Aug 20, 2012
ONE of India’s strengths is its companies. In general they are profitable, well-run and have healthy balance-sheets. But the country has long had pockets of indebtedness, too. A tradition of “promoters”—as individuals or families with controlling stakes are known—can lead firms to borrow rather than dilute down their masters’ stakes by issuing shares. A rabble of public-sector walking dead, from Air India to local electricity boards, bleed cash yet still get access to state-owned banks. And a boom in infrastructure projects, from roads to power stations and airports, is being paid for with debt. Some of these projects are now in trouble because of red tape and a slowing economy.
All of this fuels concern that India has a bigger bad-debt problem than the rather stable level of banks’ official “non-performing” loans suggests. Just how big is unclear because many loans have been labelled as “restructured”. This means their terms have been softened but that they are not formally recognised as bad debts.
Such restructured loans were $43 billion in March. That is just 2% of India’s GDP, and as a proportion of all loans far below the level in previous Asian crises, or in India in the early 1990s, when bad loans reached a quarter of the total. It is also well below the ratio of dud debts that some say is festering in China’s banks. But pockets of rot can wreak havoc. Write-downs by America’s banks since 2007 amount to only 5% of its GDP. Restructured loans are still rising in India (see chart). And the country runs the risk of Spanish disease, in which evidence of rising zombie debt is cheerfully dismissed until it is too late.
Spain’s regulators were complacent. At least India’s are not. The Reserve Bank of India (RBI) is on the warpath. K.C. Chakrabarty, a deputy governor, says: “It’s a concern. The banking system will not collapse because of this tomorrow. The system hasn’t become unstable. But if this continues for one or two years, it will become unstable.” The RBI plans to tighten the rules on restructured loans again, having loosened them in 2008 to protect India from the global crunch and given special treatment to infrastructure loans, deemed a national priority, in 2010.

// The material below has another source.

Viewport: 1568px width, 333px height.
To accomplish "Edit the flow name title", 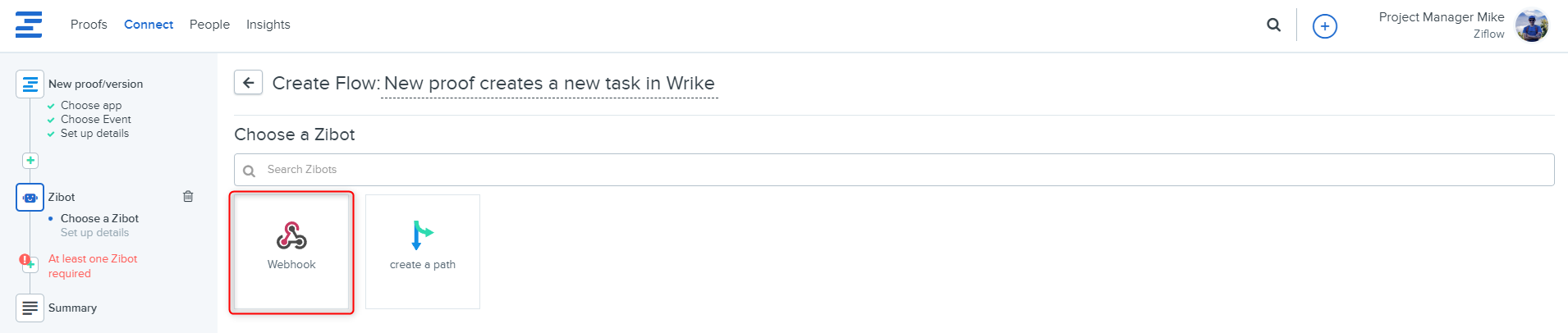I will click(549, 84).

In theory restructured loans are still sound; the bank has simply eased the terms to help a borrower in temporary trouble. But the rules seem to have been abused. Kingfisher Airlines is so broke it cannot pay its gorgeous cabin crew, for instance, and Air India is also manifestly in deep distress. Both seem to have been categorised merely as “restructured” borrowers for too long (some banks have now bitten the bullet). Some loans have been restructured more than once. Upon restructuring, banks are meant to recognise any fall in net present value in their books, but the losses they admit to are tiny.
There is another twist. India has superb private banks but state-controlled banks still account for three-quarters of all loans. Estimates by The Economist suggest that 93% of restructured loans sit with public lenders. They tend to be in poorer shape than their private rivals, with lower capital levels, lower profitability (meaning they generate less new capital), higher officially recognised bad debts and lower provisions held against those bad debts.
Working out how much banks could lose is obviously vital. Plenty of things look troubling. Almost all the loans are to big firms, presumably with political clout, increasing the likelihood of forbearance. Official bad debts recognised so far for property and infrastructure credit are implausibly low. Disclosure can be patchy.
But bankers say the rule of thumb is that only about 15% of restructured loans eventually become bad debts (and even they need not be entirely written off). A recent RBI paper assumed a worst case of 30%, in which case a far smaller fraction of the banking system—below a tenth—would be in trouble. Infrastructure loans probably make up half of restructured loans. Mr Chakrabarty sees “very little possibility that they will become non-performing…The country has demand for infrastructure”. But he gives warning of “some haircuts and some delays”.
So is India’s banking system in trouble? It looks likely that a big chunk of restructured loans will turn sour. The damage will be felt by state banks, particularly smaller ones. They will struggle to raise more capital because the government is cash-strapped and reluctant to pay for more equity, yet simultaneously unwilling to dilute its stakes in the banks.
Yet there will be no explosion. Indian banks rely on deposits, not fickle wholesale markets, to fund themselves. That will buy them time. And a silver lining is that India’s well-run private banks should take more market share. Still, the cost of public-sector banks’ troubles will be felt by responsible borrowers who may face scarcer and dearer credit. And that will slow the wider economy, which must try to accelerate with a flabby state-controlled banking system clinging to its ankles.